• **STATED GOAL**: Output the records word for word, from the line containing "The image size is (784, 1539)." through the end of the records, both ends included, with the pictures left out.

• **RECORDS FOR THE EXERCISE**:
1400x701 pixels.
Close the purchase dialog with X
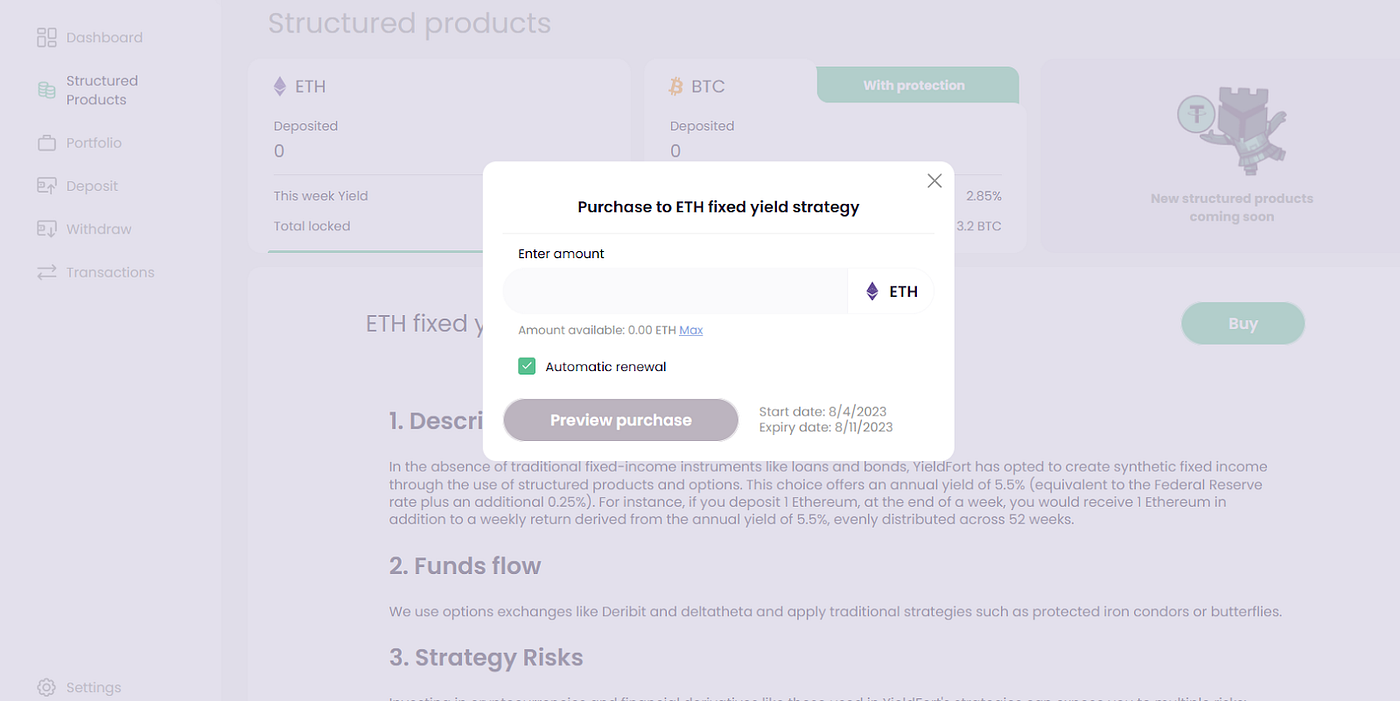coord(934,181)
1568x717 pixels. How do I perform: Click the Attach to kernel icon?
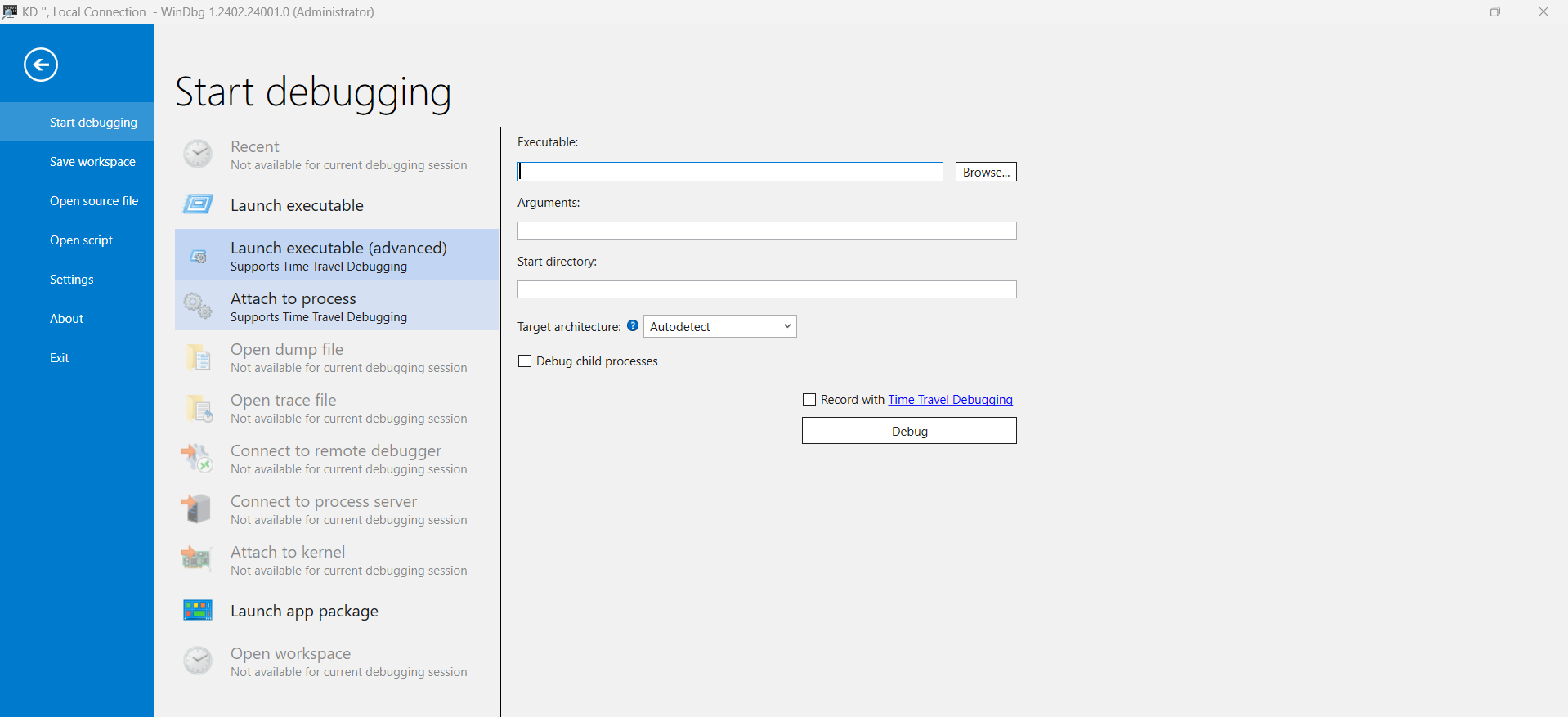(x=196, y=559)
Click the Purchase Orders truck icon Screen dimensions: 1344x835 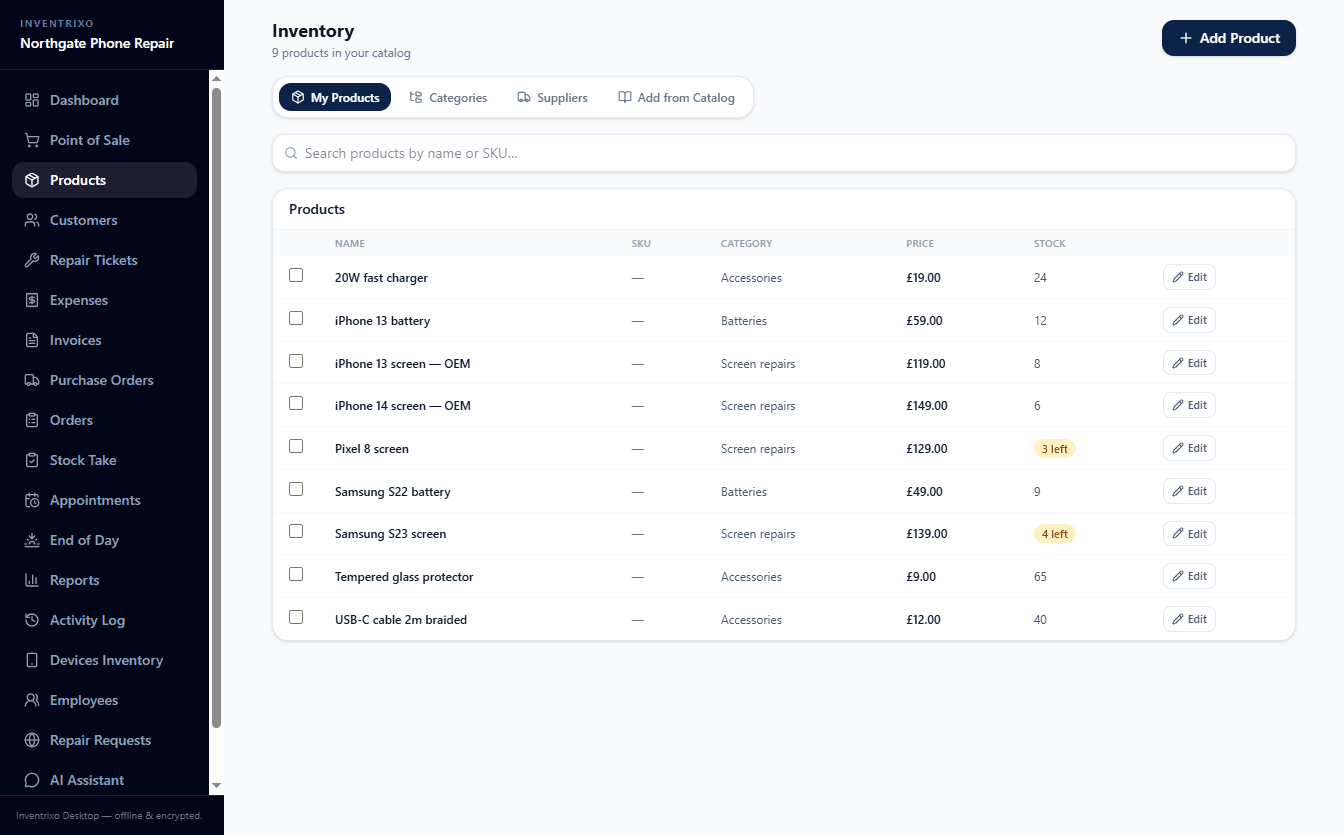[32, 380]
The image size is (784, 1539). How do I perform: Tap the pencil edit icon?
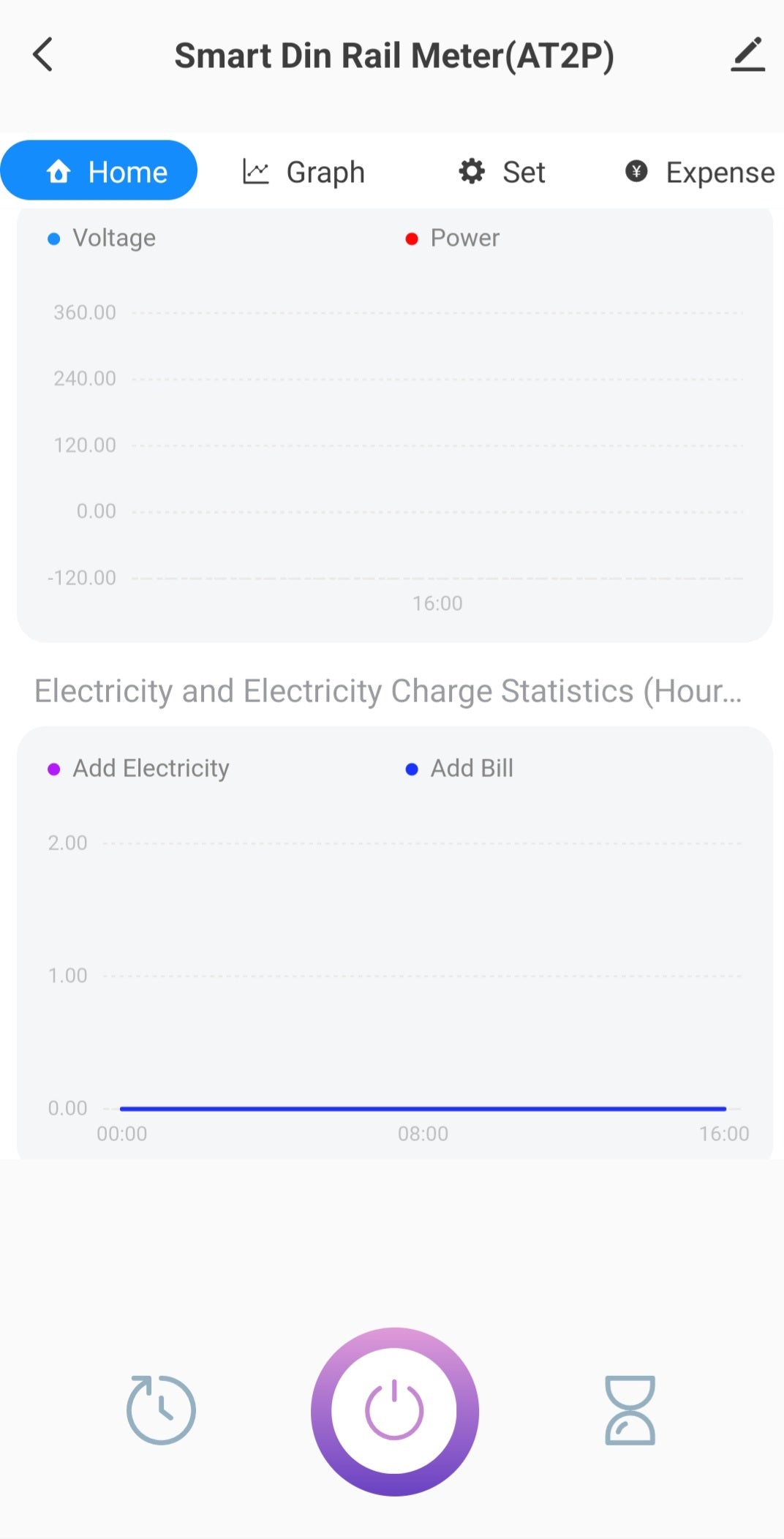[x=747, y=55]
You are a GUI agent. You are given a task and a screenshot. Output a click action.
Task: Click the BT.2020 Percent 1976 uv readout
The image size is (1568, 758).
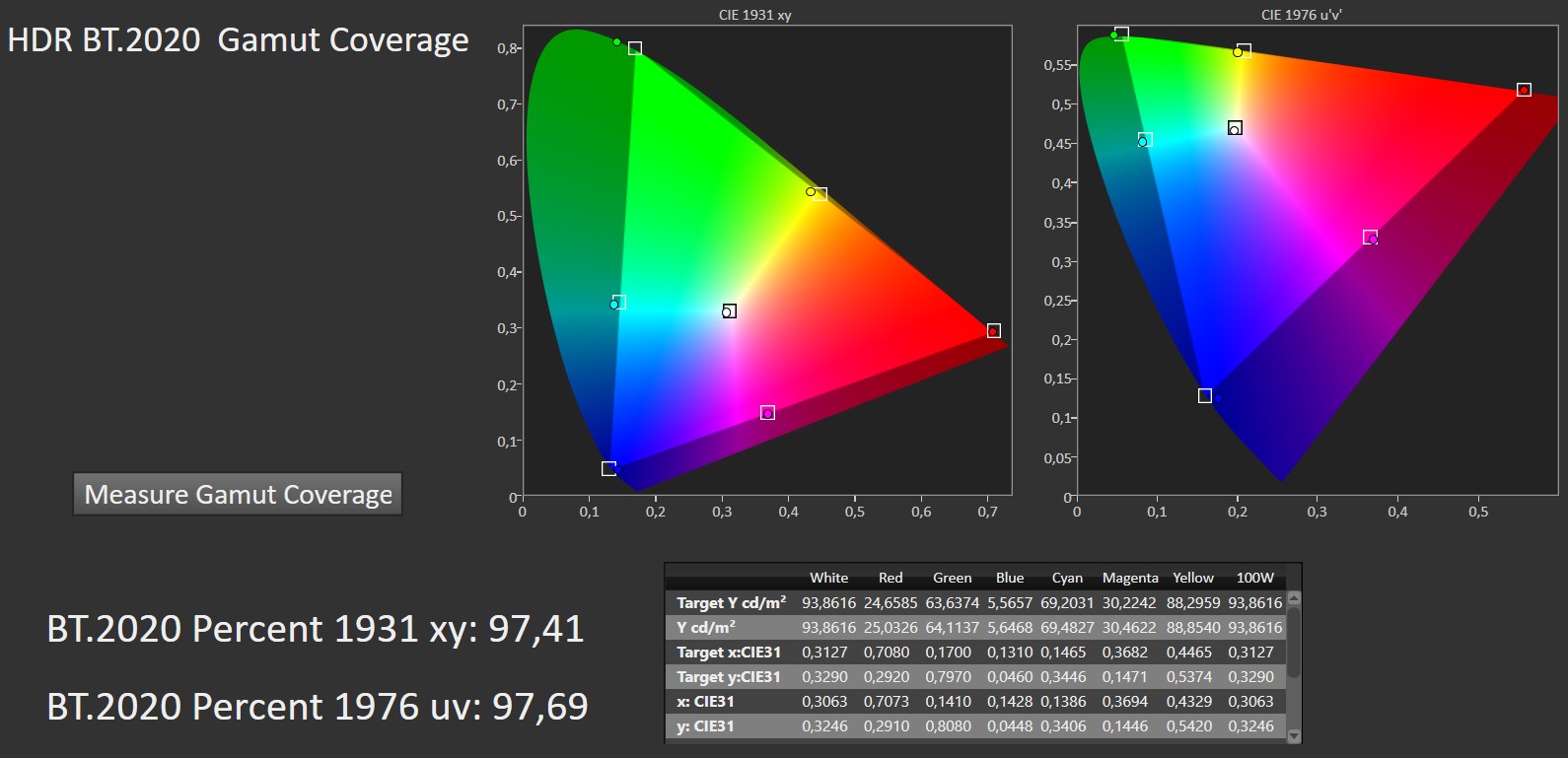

• **SOLUTION TO THE EXERCISE**:
The image size is (784, 1539). How do I perform: Tap the pencil edit icon?
[x=747, y=55]
You are a GUI agent. You are given a task and a screenshot. Output a click action.
Task: Click the BT.2020 Percent 1976 uv readout
The image size is (1568, 758).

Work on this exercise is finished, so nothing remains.